= Larry Warren =

American businessman

Larry Warren, M.A., on February 12, 2013, was named interim CEO of Trinity Health System in Livonia, Michigan.

Warren was appointed as the new CEO of Howard University Hospital, as of August, in Washington, D.C. He formerly served as executive director of UMHHC, and as associate vice president of the U-M Health System, since March 1998. Before his full appointment, he served nearly two years as interim executive director.

In addition to his new four-year term, he will receive a new title, director and chief executive officer of UMHHC, on March 12, 2004. The reappointment also continues his current title within the UMHS leadership, and his adjunct professorship in the U-M School of Public Health.

Warren has 30 years of experience in human resource management and hospital administration, including 26 years at the UM. Before becoming interim executive director in 1996, he served as a personnel representative and compensation analyst, employment manager, assistant personnel administrator, associate hospital director, and chief operating officer.

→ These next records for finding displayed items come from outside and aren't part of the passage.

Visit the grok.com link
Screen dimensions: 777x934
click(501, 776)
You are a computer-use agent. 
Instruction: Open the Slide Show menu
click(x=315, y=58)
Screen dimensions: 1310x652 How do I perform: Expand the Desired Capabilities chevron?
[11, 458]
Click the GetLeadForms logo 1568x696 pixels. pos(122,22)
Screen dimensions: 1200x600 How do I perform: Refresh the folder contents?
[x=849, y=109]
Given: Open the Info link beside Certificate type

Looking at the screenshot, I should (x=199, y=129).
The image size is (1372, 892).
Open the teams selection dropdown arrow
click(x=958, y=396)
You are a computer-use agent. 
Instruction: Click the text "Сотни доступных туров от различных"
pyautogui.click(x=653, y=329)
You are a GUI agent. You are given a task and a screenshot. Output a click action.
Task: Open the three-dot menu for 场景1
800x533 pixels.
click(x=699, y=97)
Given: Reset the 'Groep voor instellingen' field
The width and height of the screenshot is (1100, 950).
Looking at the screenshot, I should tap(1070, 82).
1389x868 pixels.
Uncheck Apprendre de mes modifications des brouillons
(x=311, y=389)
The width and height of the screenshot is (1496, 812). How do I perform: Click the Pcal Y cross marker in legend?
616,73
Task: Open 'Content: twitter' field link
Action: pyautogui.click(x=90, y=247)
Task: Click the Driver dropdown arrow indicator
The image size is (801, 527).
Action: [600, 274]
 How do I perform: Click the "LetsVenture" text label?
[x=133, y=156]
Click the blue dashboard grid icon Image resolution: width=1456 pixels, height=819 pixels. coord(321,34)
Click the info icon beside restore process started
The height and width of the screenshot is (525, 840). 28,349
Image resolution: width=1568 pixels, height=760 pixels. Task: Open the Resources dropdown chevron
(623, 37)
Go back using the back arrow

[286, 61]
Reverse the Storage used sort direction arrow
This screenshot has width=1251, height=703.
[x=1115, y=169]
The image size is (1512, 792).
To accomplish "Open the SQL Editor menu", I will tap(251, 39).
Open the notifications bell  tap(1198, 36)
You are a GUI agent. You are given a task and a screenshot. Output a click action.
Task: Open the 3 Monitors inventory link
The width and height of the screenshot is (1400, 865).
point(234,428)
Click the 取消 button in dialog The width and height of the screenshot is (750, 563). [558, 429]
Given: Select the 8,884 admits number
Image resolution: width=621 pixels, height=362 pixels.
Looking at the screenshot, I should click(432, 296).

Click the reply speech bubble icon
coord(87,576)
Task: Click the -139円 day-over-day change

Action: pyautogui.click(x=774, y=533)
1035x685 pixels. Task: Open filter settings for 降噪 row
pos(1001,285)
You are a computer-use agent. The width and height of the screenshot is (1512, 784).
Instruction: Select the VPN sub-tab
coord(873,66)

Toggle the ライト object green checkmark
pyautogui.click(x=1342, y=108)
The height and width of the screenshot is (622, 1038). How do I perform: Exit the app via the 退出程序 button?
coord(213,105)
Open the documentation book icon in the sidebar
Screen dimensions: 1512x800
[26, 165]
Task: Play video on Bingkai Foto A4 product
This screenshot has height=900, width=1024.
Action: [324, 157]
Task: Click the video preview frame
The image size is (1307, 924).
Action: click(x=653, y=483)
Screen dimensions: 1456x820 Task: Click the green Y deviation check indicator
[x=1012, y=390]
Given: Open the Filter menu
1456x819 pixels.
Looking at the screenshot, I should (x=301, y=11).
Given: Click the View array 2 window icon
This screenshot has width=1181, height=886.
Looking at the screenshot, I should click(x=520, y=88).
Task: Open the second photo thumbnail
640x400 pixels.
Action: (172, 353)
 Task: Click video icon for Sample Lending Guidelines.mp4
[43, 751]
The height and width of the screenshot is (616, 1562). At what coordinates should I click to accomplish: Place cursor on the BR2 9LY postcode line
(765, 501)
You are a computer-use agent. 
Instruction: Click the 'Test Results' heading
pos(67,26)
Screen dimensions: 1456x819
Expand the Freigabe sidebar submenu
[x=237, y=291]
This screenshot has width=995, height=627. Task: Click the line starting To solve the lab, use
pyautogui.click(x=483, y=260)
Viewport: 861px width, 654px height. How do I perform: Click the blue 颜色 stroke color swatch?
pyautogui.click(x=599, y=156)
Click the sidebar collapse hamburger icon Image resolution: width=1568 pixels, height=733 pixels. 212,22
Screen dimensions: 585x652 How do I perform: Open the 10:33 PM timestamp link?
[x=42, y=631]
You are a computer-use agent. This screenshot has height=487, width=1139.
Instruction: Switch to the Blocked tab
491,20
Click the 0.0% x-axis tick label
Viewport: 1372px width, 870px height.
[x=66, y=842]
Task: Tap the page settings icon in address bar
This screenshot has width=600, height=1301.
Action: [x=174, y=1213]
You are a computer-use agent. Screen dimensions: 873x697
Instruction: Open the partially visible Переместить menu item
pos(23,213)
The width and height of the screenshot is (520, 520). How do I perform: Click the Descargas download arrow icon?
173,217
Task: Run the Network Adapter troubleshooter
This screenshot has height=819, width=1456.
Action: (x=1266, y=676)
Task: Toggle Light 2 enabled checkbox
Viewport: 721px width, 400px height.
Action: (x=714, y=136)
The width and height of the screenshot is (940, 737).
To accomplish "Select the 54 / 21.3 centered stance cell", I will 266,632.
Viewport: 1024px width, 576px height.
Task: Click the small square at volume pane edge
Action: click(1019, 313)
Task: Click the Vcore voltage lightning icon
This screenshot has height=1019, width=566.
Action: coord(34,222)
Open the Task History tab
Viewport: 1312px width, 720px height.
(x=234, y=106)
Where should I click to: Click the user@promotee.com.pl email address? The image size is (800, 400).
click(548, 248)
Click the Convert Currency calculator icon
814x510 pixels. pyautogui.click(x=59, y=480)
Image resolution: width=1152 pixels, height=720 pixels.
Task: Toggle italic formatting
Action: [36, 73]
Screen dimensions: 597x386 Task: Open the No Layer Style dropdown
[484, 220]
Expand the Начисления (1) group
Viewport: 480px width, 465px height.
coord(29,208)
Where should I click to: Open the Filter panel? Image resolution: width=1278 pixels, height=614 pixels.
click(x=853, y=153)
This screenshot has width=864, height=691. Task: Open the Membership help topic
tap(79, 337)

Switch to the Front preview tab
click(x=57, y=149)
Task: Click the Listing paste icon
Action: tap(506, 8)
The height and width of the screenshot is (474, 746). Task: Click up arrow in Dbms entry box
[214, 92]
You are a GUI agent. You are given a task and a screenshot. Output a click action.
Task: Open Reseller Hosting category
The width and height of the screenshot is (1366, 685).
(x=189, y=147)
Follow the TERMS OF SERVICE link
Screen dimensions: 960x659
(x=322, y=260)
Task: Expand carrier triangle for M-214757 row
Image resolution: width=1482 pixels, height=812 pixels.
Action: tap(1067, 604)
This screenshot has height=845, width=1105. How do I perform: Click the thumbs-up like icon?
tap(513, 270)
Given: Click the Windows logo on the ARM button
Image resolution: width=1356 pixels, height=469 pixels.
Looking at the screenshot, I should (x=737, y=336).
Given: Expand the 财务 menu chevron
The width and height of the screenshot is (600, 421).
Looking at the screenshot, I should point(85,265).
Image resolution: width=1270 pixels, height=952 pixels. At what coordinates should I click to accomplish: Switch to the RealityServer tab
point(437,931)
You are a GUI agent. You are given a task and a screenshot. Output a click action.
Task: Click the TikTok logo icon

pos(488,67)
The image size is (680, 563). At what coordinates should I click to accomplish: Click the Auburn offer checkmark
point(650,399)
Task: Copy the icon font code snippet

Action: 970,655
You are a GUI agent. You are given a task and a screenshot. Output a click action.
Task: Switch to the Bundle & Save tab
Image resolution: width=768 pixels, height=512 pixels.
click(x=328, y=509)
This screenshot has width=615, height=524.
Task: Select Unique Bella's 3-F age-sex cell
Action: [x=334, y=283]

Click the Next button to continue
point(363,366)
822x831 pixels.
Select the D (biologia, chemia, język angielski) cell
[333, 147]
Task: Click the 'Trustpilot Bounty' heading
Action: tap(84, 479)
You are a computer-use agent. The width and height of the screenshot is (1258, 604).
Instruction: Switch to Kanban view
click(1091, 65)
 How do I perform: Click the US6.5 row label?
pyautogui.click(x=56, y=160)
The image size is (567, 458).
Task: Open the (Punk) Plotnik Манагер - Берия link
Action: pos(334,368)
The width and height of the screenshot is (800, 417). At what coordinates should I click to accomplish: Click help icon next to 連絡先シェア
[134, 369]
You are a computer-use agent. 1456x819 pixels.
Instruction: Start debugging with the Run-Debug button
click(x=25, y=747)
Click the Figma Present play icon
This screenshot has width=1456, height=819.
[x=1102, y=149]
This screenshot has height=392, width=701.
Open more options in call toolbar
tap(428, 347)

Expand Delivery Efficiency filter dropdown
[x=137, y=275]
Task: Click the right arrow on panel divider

He earned a bachelor's degree in business administration in 1972 and a master's degree in education administration in 1973 from Eastern Michigan University.

Warren holds the following external committee/board appointments:

- State of Michigan Hospital Advisory Commission, Appointed by the governor to a three-year term, 2002–2005
- American Red Cross board of directors
- Michigan Health & Hospital Association Executive Committee and board of directors
- Michigan Hospital Association Participating Hospital Agreement Steering Committee
- Council of Teaching Hospitals board of directors
- University Health System Consortium board of directors
- Greater Detroit Area Health Council board of directors
- Chelsea Community Hospital board of directors

Warren is also an active participant in the following community service organizations:
- Vice chair, Eastern Michigan University Foundation
- Ann Arbor Chamber of Commerce board of directors and executive committee
- 100 Black Men of Greater Detroit, Inc.